--- Requirement ---
Check every line below for the string "computer". Copy the ones that have it.

Top of Records supplied

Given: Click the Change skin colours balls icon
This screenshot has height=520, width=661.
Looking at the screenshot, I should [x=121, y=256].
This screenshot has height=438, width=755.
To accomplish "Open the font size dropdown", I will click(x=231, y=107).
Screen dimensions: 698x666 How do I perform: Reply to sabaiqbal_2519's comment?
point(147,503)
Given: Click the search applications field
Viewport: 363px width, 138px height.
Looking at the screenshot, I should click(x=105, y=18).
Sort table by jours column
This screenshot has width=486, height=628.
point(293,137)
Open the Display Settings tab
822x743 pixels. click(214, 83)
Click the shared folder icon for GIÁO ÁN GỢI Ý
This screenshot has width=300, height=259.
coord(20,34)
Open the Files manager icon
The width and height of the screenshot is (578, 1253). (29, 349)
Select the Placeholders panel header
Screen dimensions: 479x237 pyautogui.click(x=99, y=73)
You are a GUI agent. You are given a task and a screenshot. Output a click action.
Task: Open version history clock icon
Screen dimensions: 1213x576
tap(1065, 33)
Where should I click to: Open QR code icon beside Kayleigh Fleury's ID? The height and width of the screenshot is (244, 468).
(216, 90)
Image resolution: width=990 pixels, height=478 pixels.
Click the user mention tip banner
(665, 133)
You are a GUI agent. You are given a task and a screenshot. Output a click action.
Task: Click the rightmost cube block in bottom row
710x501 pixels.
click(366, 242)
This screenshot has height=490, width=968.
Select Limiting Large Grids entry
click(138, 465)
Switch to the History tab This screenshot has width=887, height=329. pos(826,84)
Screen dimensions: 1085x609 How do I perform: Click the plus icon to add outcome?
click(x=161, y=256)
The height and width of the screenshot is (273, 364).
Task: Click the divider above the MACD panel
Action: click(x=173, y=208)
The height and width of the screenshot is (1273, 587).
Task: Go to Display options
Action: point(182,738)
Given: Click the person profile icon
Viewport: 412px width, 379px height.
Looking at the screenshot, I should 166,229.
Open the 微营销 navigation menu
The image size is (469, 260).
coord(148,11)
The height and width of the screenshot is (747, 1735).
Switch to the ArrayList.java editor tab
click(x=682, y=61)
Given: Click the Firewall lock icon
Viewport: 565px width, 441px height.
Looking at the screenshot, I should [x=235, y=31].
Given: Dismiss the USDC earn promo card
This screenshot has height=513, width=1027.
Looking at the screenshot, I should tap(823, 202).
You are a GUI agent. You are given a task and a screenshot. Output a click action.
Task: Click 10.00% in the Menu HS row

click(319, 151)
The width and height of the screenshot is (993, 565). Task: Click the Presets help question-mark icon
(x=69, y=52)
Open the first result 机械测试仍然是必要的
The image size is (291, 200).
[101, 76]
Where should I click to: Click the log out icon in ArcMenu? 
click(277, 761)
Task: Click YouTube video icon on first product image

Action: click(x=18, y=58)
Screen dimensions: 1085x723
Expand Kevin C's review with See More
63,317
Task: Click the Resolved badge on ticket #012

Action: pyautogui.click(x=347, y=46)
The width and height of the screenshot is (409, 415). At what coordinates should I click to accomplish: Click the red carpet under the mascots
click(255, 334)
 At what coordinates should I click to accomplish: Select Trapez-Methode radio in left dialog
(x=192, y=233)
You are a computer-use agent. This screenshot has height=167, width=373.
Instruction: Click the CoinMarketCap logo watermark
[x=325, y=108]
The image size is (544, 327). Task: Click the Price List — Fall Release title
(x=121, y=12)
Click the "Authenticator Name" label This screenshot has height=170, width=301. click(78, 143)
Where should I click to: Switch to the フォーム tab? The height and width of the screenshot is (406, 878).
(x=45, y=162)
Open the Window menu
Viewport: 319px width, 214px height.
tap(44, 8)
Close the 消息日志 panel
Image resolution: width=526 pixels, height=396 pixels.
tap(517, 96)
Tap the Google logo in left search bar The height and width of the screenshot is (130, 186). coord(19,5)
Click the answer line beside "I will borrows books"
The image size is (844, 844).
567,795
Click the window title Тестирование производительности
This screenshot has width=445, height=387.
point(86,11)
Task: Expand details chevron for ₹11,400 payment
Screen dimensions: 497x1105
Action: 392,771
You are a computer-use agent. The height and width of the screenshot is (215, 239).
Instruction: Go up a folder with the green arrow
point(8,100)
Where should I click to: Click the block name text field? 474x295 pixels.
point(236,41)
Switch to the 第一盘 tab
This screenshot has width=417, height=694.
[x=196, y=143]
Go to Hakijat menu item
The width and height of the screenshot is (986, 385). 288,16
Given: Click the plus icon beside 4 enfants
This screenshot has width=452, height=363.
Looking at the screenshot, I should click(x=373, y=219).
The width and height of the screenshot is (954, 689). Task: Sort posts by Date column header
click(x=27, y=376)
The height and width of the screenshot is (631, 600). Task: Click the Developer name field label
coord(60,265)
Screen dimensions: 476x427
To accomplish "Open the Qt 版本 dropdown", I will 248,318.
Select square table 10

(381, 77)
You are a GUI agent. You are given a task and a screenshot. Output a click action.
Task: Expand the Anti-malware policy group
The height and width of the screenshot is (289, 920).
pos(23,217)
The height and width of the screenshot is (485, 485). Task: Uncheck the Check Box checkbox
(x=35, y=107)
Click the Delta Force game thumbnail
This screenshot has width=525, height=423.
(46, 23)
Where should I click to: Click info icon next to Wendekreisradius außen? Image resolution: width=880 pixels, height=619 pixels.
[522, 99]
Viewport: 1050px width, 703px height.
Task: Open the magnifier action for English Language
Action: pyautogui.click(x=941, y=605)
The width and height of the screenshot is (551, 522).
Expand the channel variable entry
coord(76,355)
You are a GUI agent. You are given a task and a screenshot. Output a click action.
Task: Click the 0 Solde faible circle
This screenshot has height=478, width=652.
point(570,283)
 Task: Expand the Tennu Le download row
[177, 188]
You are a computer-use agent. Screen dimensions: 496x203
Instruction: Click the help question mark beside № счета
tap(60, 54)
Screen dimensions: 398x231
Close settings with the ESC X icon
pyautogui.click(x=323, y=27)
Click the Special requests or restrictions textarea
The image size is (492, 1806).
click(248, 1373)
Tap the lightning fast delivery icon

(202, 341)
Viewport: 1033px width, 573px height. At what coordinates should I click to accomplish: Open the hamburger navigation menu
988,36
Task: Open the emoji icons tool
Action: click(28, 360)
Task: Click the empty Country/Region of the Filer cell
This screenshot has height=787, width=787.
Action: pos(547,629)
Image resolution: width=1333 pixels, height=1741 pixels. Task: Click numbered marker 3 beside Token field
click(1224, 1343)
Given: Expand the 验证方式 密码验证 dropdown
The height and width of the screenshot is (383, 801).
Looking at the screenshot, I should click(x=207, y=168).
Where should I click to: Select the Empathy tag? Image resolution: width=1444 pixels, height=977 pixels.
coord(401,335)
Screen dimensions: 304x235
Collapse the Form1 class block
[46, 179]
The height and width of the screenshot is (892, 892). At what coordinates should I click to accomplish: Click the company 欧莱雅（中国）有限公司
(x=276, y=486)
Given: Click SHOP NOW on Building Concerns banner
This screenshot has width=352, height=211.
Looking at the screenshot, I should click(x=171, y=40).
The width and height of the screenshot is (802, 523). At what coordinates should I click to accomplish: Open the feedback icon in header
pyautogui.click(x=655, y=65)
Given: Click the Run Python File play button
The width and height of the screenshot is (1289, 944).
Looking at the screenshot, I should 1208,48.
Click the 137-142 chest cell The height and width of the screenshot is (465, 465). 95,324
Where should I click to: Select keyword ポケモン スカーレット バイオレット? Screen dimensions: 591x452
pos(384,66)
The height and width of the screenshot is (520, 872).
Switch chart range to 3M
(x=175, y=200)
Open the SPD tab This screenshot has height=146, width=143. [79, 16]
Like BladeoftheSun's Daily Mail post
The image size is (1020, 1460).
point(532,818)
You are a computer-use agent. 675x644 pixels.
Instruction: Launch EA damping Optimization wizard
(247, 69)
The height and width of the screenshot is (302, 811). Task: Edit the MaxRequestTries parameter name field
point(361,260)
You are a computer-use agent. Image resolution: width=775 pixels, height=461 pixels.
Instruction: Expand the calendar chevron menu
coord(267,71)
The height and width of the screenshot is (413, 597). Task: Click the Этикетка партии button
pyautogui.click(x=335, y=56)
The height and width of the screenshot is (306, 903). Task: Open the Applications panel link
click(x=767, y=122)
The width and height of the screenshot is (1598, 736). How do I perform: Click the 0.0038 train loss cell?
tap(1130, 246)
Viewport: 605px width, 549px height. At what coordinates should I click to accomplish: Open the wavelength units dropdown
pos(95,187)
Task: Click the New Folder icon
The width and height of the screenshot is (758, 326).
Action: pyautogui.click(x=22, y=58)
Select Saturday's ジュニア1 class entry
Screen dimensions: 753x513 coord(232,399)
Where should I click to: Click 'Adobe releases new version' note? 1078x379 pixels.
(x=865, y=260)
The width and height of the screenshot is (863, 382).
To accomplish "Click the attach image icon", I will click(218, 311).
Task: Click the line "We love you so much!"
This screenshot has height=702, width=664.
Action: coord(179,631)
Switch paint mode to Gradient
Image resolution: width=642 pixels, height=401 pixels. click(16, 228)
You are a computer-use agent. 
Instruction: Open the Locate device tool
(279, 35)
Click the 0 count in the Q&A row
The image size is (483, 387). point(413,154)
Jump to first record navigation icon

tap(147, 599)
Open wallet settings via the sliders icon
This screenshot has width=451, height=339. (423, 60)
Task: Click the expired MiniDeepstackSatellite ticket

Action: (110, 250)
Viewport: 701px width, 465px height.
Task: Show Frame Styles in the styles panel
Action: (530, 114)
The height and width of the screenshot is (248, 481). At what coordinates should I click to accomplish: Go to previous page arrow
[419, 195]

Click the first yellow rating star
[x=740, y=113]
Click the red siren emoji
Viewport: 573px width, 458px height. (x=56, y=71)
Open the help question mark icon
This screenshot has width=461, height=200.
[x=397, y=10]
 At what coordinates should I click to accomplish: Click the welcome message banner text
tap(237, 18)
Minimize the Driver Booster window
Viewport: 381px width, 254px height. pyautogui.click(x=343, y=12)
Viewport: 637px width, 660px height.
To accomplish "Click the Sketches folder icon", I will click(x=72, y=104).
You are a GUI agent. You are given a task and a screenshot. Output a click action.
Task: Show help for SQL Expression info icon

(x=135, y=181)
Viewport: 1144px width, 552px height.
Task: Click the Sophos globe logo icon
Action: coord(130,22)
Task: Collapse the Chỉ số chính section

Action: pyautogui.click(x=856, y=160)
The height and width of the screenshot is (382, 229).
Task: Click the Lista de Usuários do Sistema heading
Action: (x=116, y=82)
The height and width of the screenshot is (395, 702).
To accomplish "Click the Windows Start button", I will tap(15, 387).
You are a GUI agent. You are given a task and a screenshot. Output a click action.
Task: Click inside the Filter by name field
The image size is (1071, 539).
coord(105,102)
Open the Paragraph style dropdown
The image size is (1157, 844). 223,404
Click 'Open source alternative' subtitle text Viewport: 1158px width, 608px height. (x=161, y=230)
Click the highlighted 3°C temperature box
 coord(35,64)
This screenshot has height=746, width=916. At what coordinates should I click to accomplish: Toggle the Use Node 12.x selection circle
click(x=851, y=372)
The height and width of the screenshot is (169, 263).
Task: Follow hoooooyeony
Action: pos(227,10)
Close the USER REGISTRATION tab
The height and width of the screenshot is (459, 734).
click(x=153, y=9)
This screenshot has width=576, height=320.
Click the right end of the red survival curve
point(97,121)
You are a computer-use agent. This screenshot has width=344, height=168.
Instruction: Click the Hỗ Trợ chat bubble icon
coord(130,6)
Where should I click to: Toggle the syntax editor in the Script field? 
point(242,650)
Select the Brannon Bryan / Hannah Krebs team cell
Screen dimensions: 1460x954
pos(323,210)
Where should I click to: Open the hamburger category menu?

Bottom of Records supplied

--- Answer ---
You are a computer-use agent. This screenshot has height=167, width=373.
You are a computer-use agent. The height and width of the screenshot is (215, 239).
You are a computer-use agent. Screen dimensions: 496x203
You are a computer-use agent. 675x644 pixels.
You are a computer-use agent. Image resolution: width=775 pixels, height=461 pixels.
You are a computer-use agent. 
You are a computer-use agent. This screenshot has width=344, height=168.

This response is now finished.